By the mid-eighteenth century the institute and the academy had long been involved in a sophisticated discussion about electricity. These concepts were further developed by Luigi Galvani (1737-1798). He conceived of animals, and by extension human beings, as having a unique electrical property, with the brain being the most important organ secreting “electric fluid” and the nerves being the organs with the greatest affinity with this unique electricity.
According to his theory, a substance inside the nerves specializes in conducting electricity whereas an outer substance prevents its dispersion. Muscles function as receptors of animal electricity, and, in this, the living organism resembles an electrical machine with its own energy capable of reacting, at the same time, to external stimuli. Motion is produced when the muscle fluid discharged from the interior to the exterior of the muscle through nerves provides electrical stimulation to irritable muscle fibers, which contract as a result.
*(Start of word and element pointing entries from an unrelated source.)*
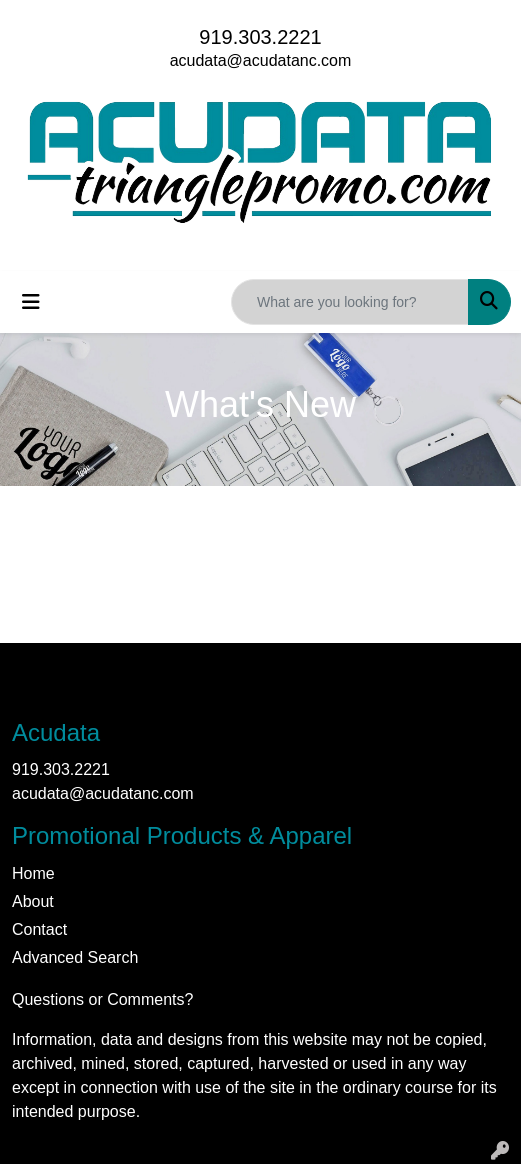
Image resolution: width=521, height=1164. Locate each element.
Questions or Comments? (102, 999)
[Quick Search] (350, 302)
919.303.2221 (260, 37)
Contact (39, 929)
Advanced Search (75, 957)
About (33, 901)
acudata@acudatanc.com (261, 60)
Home (33, 873)
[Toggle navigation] (31, 302)
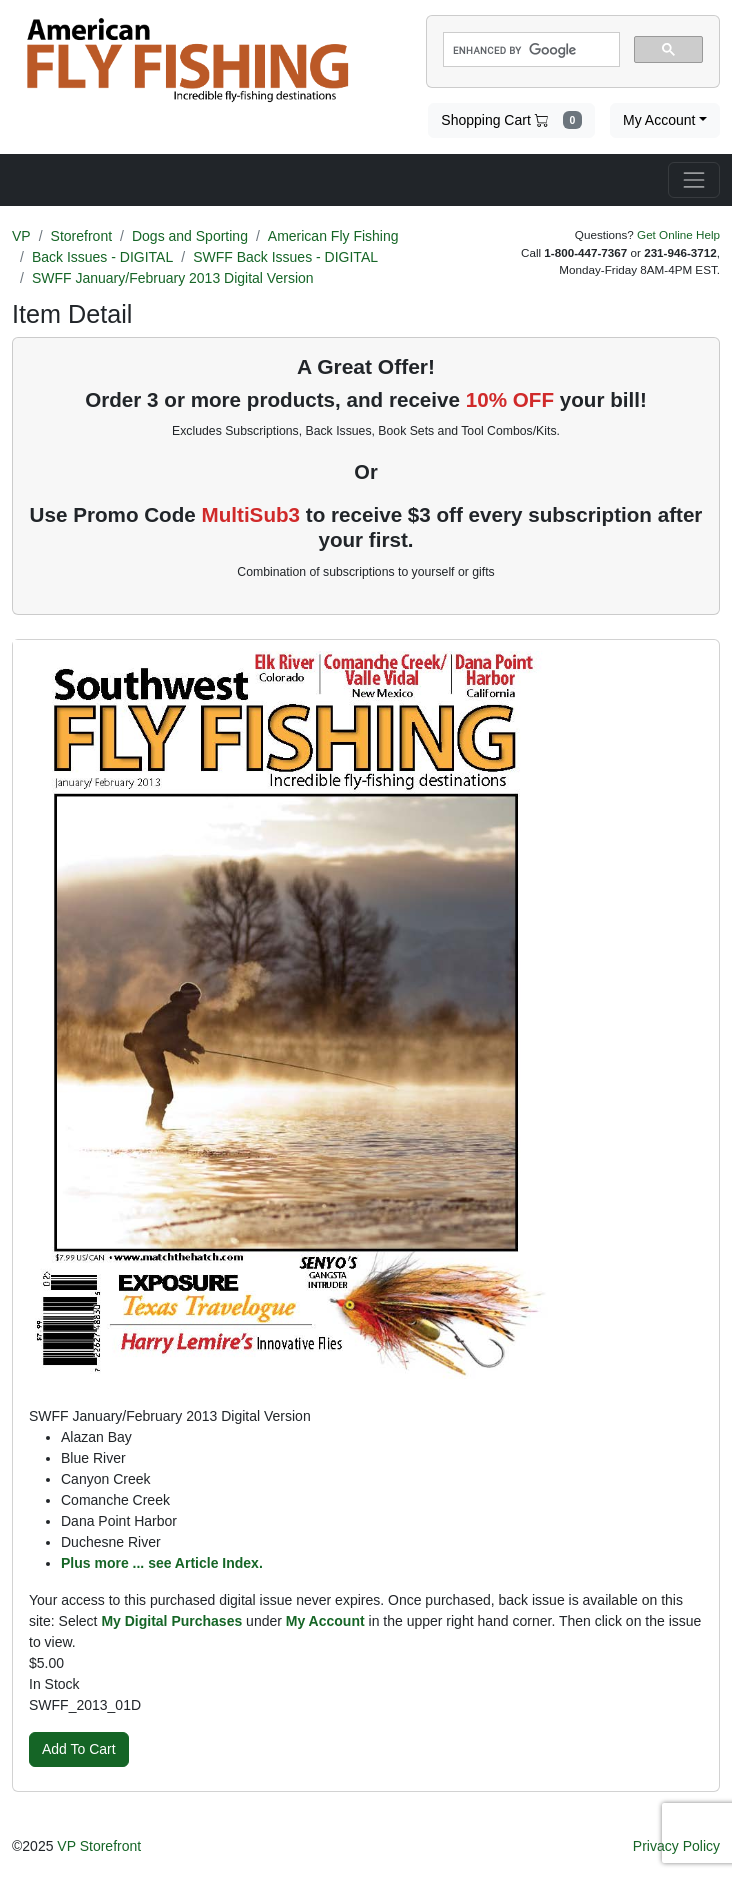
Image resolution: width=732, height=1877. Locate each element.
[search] (529, 50)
Galvani’s ideas focusing on the study of electricity in relation to motion attracted the attention of the international community and paved the way for new fields such as electromagnetism and neurophysiology.
In 1747 all the optical equipment made by Giusppe Campani (1635-1715), who had one of the most renowned workshops of the era, was placed at the institute’s disposal. It included finished lenses, bronze moulds to grind lenses and lathes to create the moulds. This finally made it possible to open a dioptrics laboratory, which had been requested by Marsili but never approved by the institute. The workshop was used both as a physics laboratory and to grind the magnifying instruments used at the observatory.
Action by Pope Benedict XIV also made it possible to purchase the equipment needed to set up a regularly held course in experimental physics, from Dutch artisans who had worked with van Musschenbroek and Gravesande.
Thanks to this donation, physicists were able to attempt a series of experiments that had been postponed due to poor or lacking equipment at the institute. Now they could use high quality instruments to study the composition of forces, the laws of elasticity, fluid dynamics and air compression, as well as precision thermometers and new hydrostatic and pneumatic machines.
Starting from the early years of the 18th century, the experimental results achieved by Isaac Newton (1642-1727) and published in Opticks became terms of reference for the Bolognese physicists engaged in the study of light and colours. Francesco Maria Zanotti (1692-1999) and his student Francesco Algarotti (1712-1764), in the early 1720s were the first in Bologna to perform crucial experimentation on the Newtonian theory of colours, i.e., the double refraction of sunlight through an optical prism.
Since 2003, the same room in Palazzo Poggi where the experiment was performed has been housing a statuary replica of the experiment inspired by G. Pittoni and D G Valeriani’s An Allegorical Monument to Sir Isaac Newton (Cambridge, Fitzwilliam Museum). The beam of light reflected by a mirror and refracted by a prism clearly shows the spectrum of colours comprised by sunlight.
The room of the first library at the Istituto delle Scienze, designed by the architect Giovan Battista Piacentini and completed in 1724-25. The globe is on loan from the Bologna State Archives (Vincenzo Coronelli, Terrestrial Globe, 1692-93).